WHAT THIS TASK INVOLVES
Answer these questions from the text on depth mapping and geological data:
1. What would serve as the starting point for a review of depth mapping?
2. Where would the recommendations be included?
3. What would the database be used to define?

TEXT SEGMENT
================

The starting point for a review of depth mapping would be a study of the geophysical report which would accompany such mapping to establish the basis of the technique employed. The team would aim to work closely with local geologists/geophysicists in the velocity studies to benefit from their experience of local conditions and problems.
The review would be made on the basis of:
- Suitability of the overburden seismic mapped events for delineating velocity units
- Basis for prediction of velocity away from well control
- How well the velocity model fits the time/depth curves from the wells
This review should include independent analysis of velocity control.
Recommendations would be made on the basis of time and depth reviews. On the basis of these reviews, recommendations would be made as to the appropriate course to take to achieve acceptable structural control for the remainder of the study. These recommendations could include re-picking/mapping of selected seismic horizons, reevaluating the velocity model and re-mapping in depth, or opting for a full review of basic seismic and well data. The recommendations would be included in the project report to outline potential future programs to obtain improved seismic data.
Geological and Geophysical Data
A database of observed and quantified core, ditch cuttings and log-derived data would be generated provided these data are available. The database would include lithofacies, thin section modal analysis data, diagenetic style, porosity/permeability data, porosity and pore throat types, mercury injection data, and log responses. This database would be used to define a number of characteristic rock types consistently observed through the studied sequences. Rock type definitions would include cross plots and statistical analyses. The purpose of defining the rock types is to attempt to identify particular reservoir characteristics associated with key surfaces on a regional scale.

================

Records
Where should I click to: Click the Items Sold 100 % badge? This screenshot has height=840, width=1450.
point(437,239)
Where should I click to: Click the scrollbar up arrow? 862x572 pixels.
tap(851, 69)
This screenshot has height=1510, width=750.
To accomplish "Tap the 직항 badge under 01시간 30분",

================

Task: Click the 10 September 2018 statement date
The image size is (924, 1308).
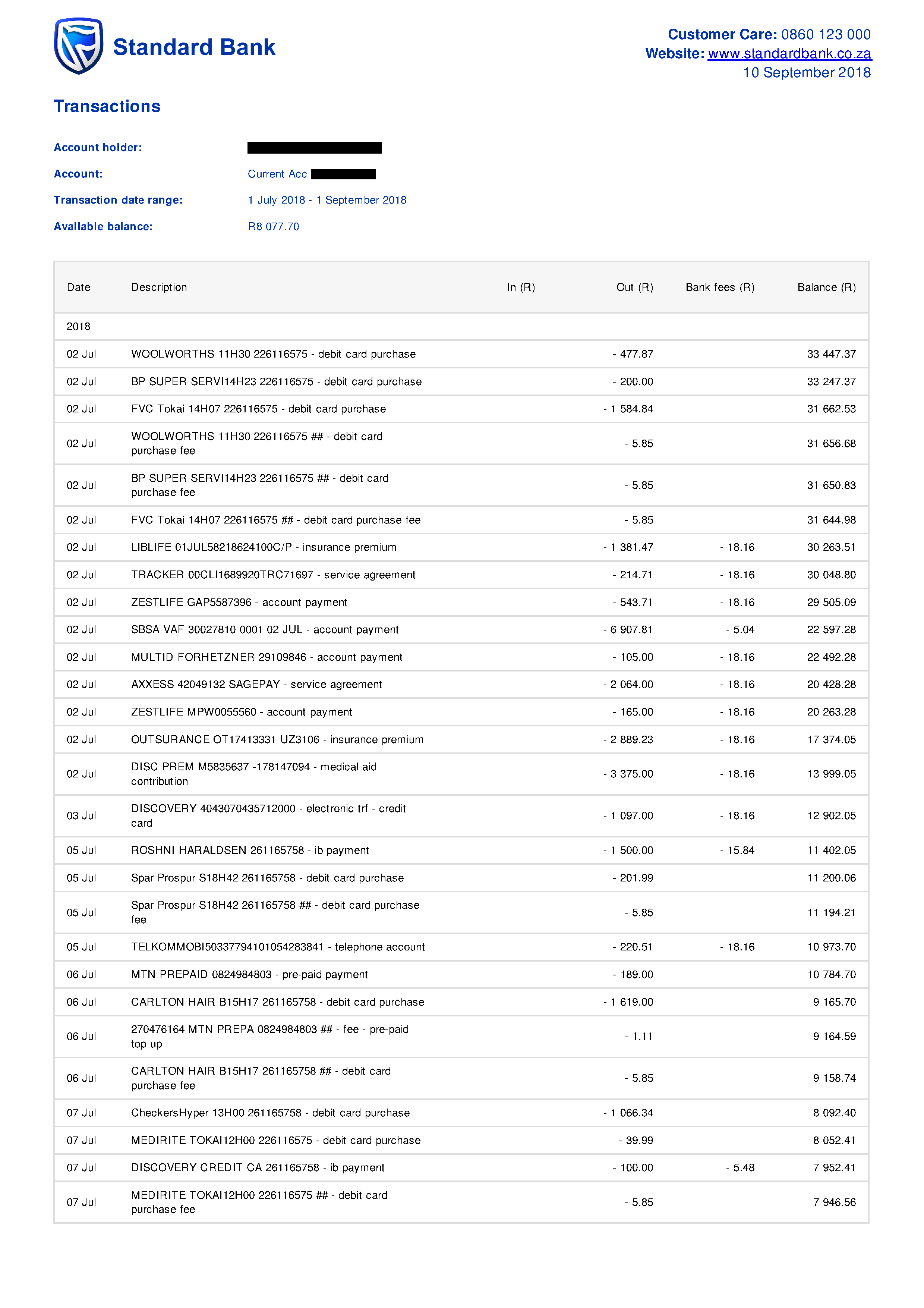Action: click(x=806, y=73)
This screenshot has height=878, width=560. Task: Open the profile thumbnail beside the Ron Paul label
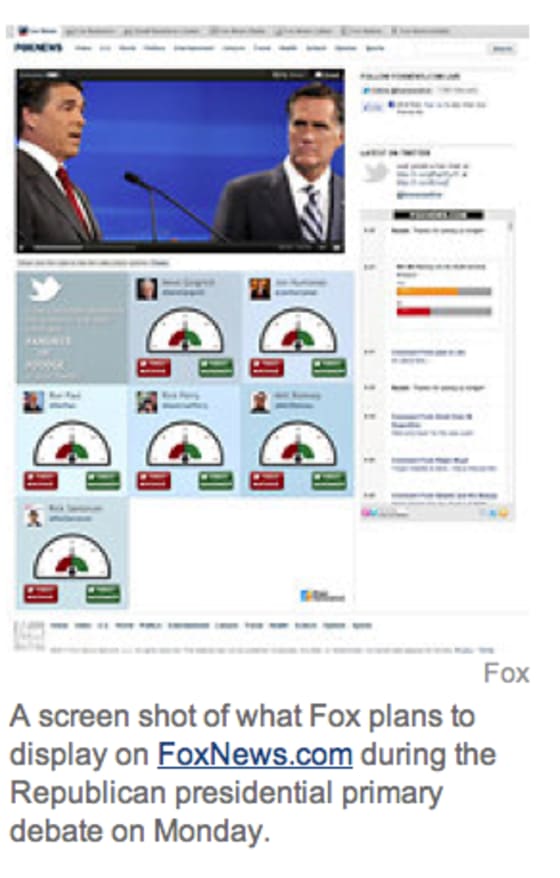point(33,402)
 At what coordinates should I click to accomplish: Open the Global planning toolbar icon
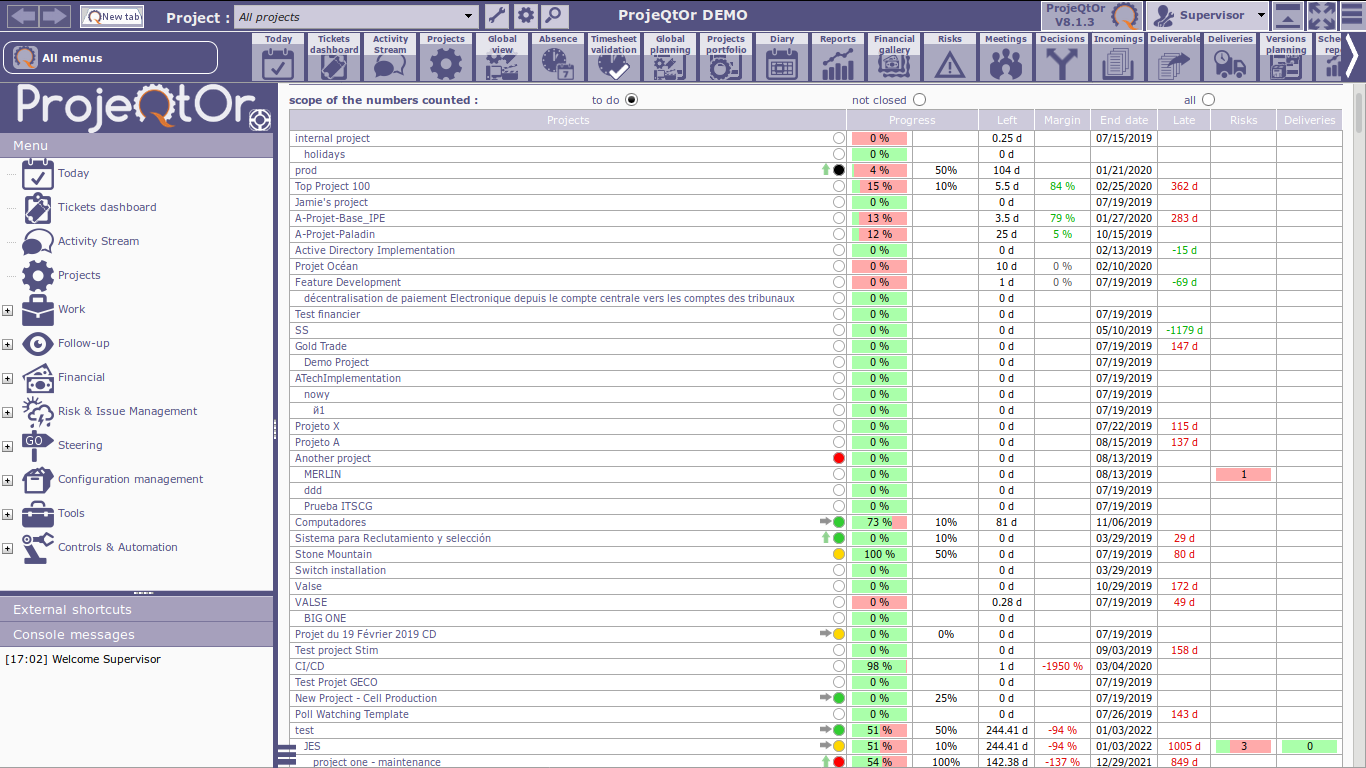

================

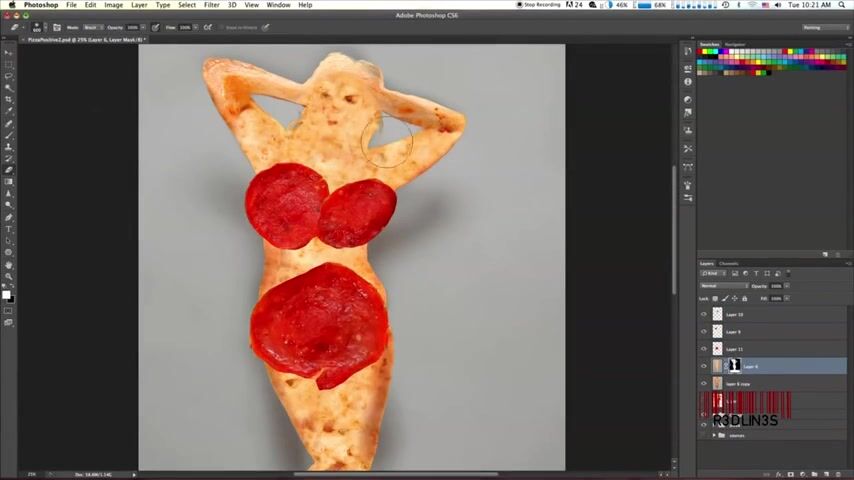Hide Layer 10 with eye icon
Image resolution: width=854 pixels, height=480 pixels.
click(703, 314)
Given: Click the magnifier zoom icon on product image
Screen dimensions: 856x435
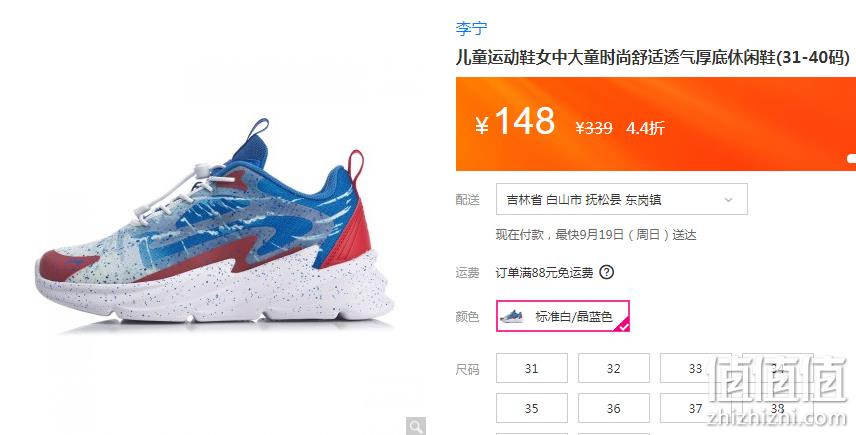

================

SOLVED EXERCISE
1. A study of the geophysical report that would accompany such mapping.
2. In the project report.
3. A number of characteristic rock types consistently observed through the studied sequences.